SagemakerGenerator Parameters

Learn how to customize SagemakerGenerator.

YAML Init Parameters

These are the parameters you can pass to this component in the pipeline YAML configuration:

Parameter

Type

Possible values

Description

model

String

The name of the Sagemaker model endpoint.
Required.

aws_access_key_id

Secret

Default: {"type": "env_var", "env_vars": ["AWS_ACCESS_KEY_ID"], "strict": False}

The Secret for AWS access key ID. Optional.

aws_secret_access_key

Secret

Default: {"type": "env_var", "env_vars": ["AWS_SECRET_ACCESS_KEY"], "strict": False}

The Secret for AWS secret access key.
Optional.

aws_session_token

Secret

Default: {"type": "env_var", "env_vars": ["AWS_SESSION_TOKEN"], "strict": False}

The Secret for AWS session token.
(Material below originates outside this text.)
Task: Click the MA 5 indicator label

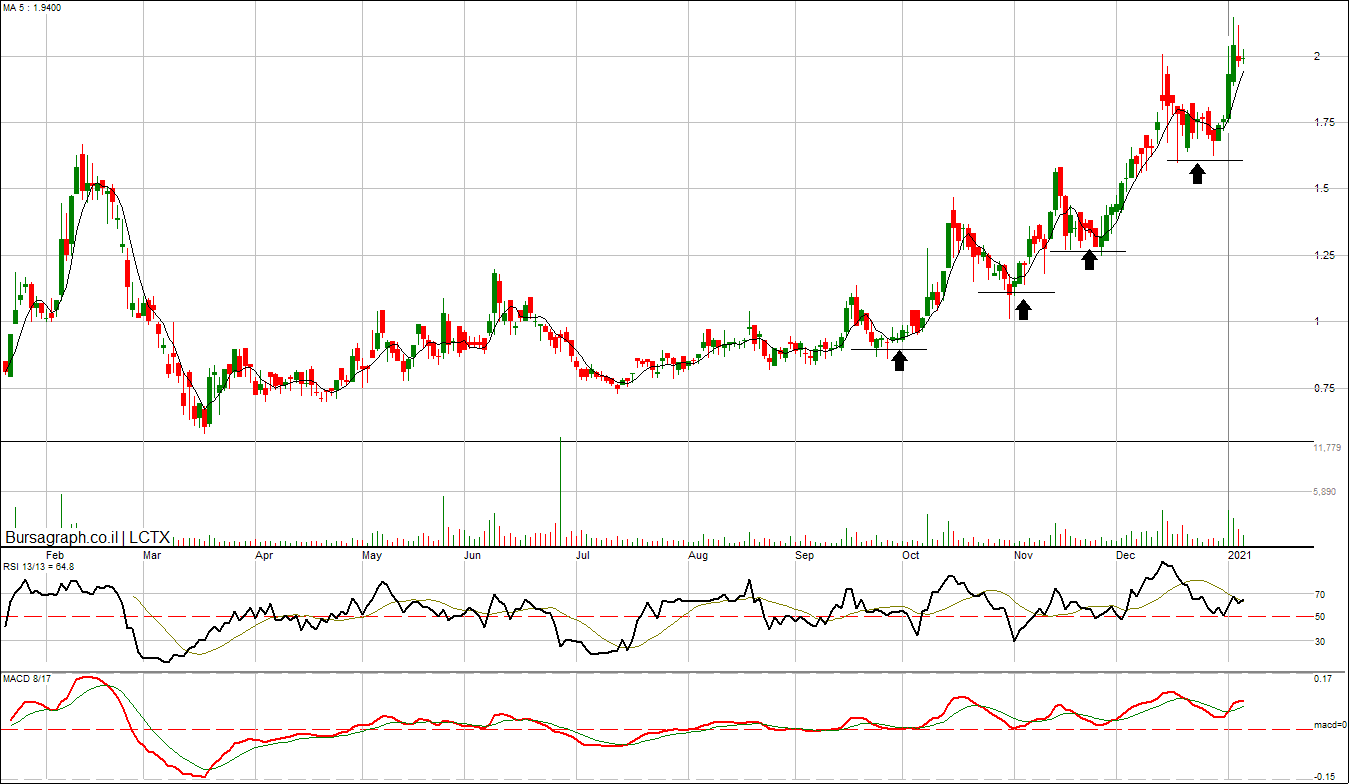Action: click(x=33, y=7)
Optional.

aws_region_name

Secret

Default: {"type": "env_var", "env_vars": ["AWS_DEFAULT_REGION"], "strict": False}

The Secret for AWS region name. If not provided, the default region is used. Optional.

aws_profile_name

Secret

Default: {"type": "env_var", "env_vars": ["AWS_PROFILE"], "strict": False}

The Secret for AWS profile name. If not provided, the default profile is used. Optional.

aws_custom_attributes

Dictionary of string and any

Default: None

Custom attributes to be passed to SageMaker, for example {"accept_eula": True} for Llama2 models. Optional.

generation_kwargs

Dictionary of string and any

Default: None

Additional keyword arguments for text generation. For a list of supported parameters, see your model's documentation page. For example, for Hugging Face models, see: Run inference.
Llama2 models support the following inference payload parameters:

  • max_new_tokens: The model generates text until the output length (excluding the input context length) reaches max_new_tokens. If specified, it must be a positive integer.
  • temperature: A float that controls the randomness in the output. Higher temperature results in output sequence with low-probability words and lower temperature results in output sequence with high-probability words. If temperature=0, it results in greedy decoding. If specified, it must be a positive float.
  • top_p: In each step of text generation, sample from the smallest possible set of words with cumulative probability top_p. If specified, it must be a float between 0 and 1.
  • return_full_text: If True, input text is a part of the output generated text.
    Optional.


REST API Runtime Parameters

There are no runtime parameters you can pass to this component when making a request to the Search REST API endpoint.